In this scenario, we have a Hogwarts database and the following tables are listed below:

  • course_table: This table contains data regarding course names and is identified using a unique primary key
  • student_table: This table contains data regarding student names that are identified by a unique primary key
  • enrollment_table: This table is the JOIN table that establishes the relationship between students and courses. Each time a student enrolls in a course a new record is created. the course_id is the foreign key to identify a course from the course_table, and the student_id is a foreign key to identify a student from the student_table.
course: 
+─────+────────────────────────────────+
| id | course |
+─────+────────────────────────────────+
| 1 | Defense against the dark arts |
| 2 | Potions |
| 3 | History of magic |
+─────+────────────────────────────────+


student:
+─────+────────────────────────────────+
| id | student |
+─────+────────────────────────────────+
| 1 | Harry Potter |
| 2 | Hermione Granger |
| 3 | Ron Weasly |
| 4 | Voldemort |
| 5 | Draco Malfoy |
+─────+────────────────────────────────+

enrollment:
+─────+────────────+─────────────+
| id | course_id | student_id |
+─────+────────────+─────────────+
| 1 | 1 | 1 |
| 2 | 2 | 1 |
| 3 | 3 | 2 |
| 4 | 2 | 3 |
| 5 | 3 | 4 |
| 6 | 1 | 5 |
| 7 | 3 | 1 |
| 8 | 1 | 4 |
+─────+────────────+─────────────+

Now, what if we wanted to find the number of students enrolled in a particular course like Defense against the dark arts? we could use 2 following options, a Subquery, or a Join

Subqueries

Listed below is an example of the Subquery approach.

SELECT * FROM enrollment
WHERE enrollment.course_id IN (SELECT * FROM courses WHERE course_id = 1);

The subquery approach has a nested select statement within the query and sends 2 passes to the database.

JOIN

Listed below is the Join approach.

SELECT * FROM course AS c 
LEFT JOIN enrollment AS e ON c.id = e.course_id
WHERE e.course_id = 1

The join approach only uses 1 pass to the database. Left joining the enrollment table with aliases as seen above.

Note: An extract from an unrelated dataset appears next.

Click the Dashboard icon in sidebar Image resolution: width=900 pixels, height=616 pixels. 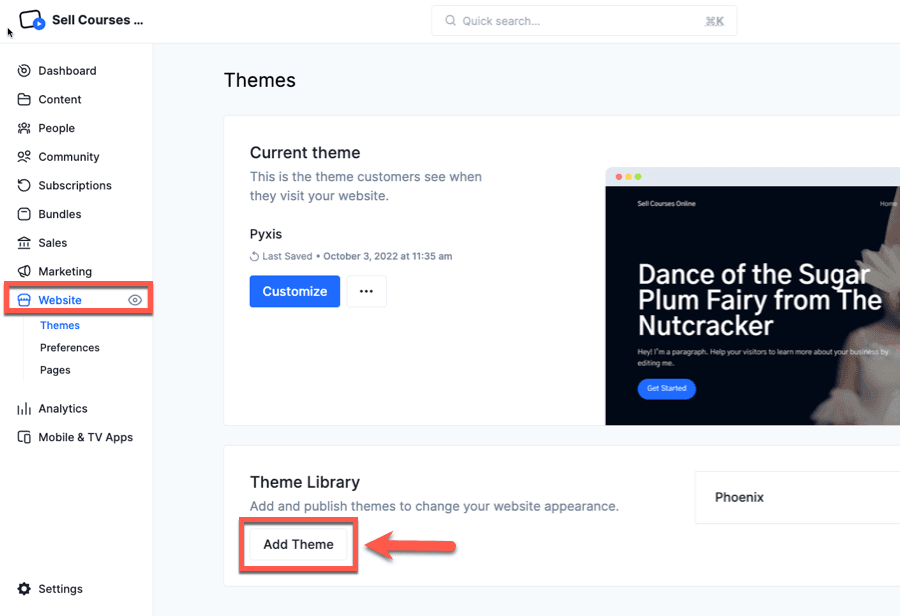click(24, 71)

When to Use Subqueries and Joins

Subqueries and joins can both be used to retrieve data from multiple tables, but they have different use cases. Subqueries are generally used when you want to use the results of the inner query in the WHERE or HAVING clause of the outer query. They are also useful when you want to return a single value or multiple values as part of the outer query.

Joins are generally used when you want to retrieve data from multiple tables based on a related column between them. They are also useful when you want to return all rows from both tables, including the ones that don’t match the join condition.

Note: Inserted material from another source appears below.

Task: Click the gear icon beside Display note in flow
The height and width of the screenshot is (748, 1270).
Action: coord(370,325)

In general, subqueries tend to be more efficient when you only need to return a few rows, while joins are more efficient when you need to return a large number of rows. However, the performance difference between the two can vary depending on the size of the tables and the complexity of the queries.

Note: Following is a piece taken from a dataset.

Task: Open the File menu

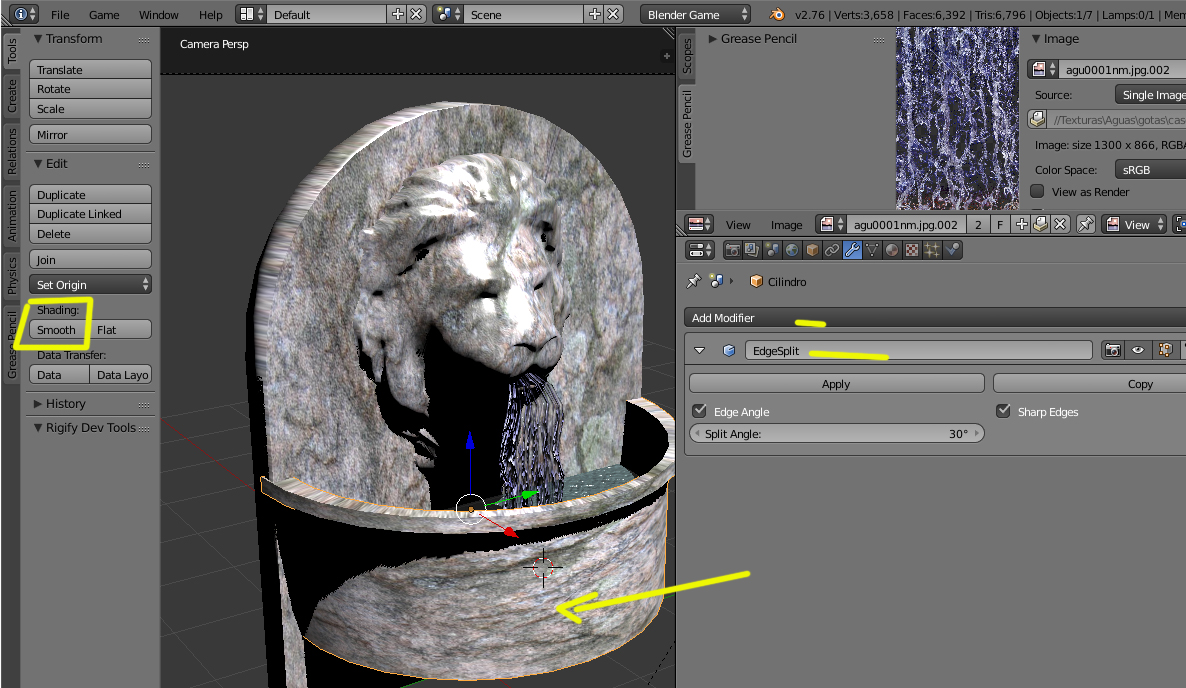Action: (x=60, y=15)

In conclusion, subqueries and joins are two important tools for retrieving data from multiple tables in SQL. Subqueries are useful for filtering rows and returning values as part of the outer query, while joins are useful for combining rows from multiple tables based on a related column. Both can be used to achieve similar goals, but the choice of which one to use depends on the specific requirements of your query.